Le NPD social-démocrate, qui forme l’opposition officielle, a adopté un ton similaire. «Nous répétons que les attaques de roquettes incessantes du Hamas sont inacceptables», a écrit le porte-parole du NPD en matière d’affaires étrangères Paul Dewar. Dans sa déclaration, Dewar a pris bien soin de ne pas condamner spécifiquement le meurtre de civils par Israël, y compris celui de femmes et d’enfants, et a masqué le fait que l’assaut contre Gaza est un acte d’agression par Israël qui a été planifié longtemps d’avance.
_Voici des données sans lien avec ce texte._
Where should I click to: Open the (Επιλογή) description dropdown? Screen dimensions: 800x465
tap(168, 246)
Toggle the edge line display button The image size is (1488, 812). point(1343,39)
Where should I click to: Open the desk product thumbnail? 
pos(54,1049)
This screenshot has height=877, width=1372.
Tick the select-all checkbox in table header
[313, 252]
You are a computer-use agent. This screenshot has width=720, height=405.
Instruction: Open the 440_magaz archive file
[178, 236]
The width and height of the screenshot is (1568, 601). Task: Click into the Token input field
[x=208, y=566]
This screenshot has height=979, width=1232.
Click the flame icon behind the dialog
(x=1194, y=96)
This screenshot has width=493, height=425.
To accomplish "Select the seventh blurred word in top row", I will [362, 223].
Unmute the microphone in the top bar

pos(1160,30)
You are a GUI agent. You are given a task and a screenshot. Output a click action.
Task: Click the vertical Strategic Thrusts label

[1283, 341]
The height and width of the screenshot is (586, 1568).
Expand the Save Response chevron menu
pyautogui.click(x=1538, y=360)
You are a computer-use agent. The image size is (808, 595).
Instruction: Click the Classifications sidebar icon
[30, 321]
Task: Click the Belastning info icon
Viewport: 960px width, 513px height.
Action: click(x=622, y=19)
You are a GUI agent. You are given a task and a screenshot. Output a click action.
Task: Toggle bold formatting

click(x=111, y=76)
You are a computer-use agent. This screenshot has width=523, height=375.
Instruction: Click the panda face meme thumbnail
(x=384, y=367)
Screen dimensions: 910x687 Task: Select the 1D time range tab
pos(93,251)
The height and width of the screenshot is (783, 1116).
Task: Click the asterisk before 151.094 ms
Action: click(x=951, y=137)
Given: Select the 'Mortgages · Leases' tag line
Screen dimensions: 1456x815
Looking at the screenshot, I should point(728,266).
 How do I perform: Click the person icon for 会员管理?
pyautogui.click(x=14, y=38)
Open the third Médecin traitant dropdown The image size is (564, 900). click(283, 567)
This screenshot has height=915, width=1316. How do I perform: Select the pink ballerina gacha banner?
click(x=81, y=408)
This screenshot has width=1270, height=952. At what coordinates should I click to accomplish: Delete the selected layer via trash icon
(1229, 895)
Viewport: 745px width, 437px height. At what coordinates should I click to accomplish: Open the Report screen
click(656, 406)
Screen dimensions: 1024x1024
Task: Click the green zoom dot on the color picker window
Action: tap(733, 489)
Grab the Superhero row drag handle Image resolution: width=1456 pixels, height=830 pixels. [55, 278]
Le meurtre des trois jeunes Israéliens le mois dernier – le Hamas prétend n’être aucunement lié à cet acte – n’a servi que de prétexte commode.

Le soutien de partis de l’opposition et des grands médias pour Harper et son appui indéfectible à l’offensive israélienne sur Gaza et aux machinations de l’impérialisme occidental en Ukraine souligne de nouveau le tournant opéré dans la politique étrangère canadienne.

Au cours des deux dernières décennies, l’élite dirigeante du Canada a systématiquement abandonné son discours précédent – aussi hypocrite et intéressé fut-il – de «médiateur» et de «gardien de la paix» dans les affaires mondiales sous les auspices de l’ONU. Le Canada a joué un rôle important dans plusieurs guerres menées par les États-Unis, y compris en Yougoslavie, en Afghanistan et en Libye. Il raffermit son alliance militaire et stratégique avec l’impérialisme américain au moment où Washington tente de contrer le déclin historique de la position économique des États-Unis en menant une campagne guerrière aux quatre coins du globe.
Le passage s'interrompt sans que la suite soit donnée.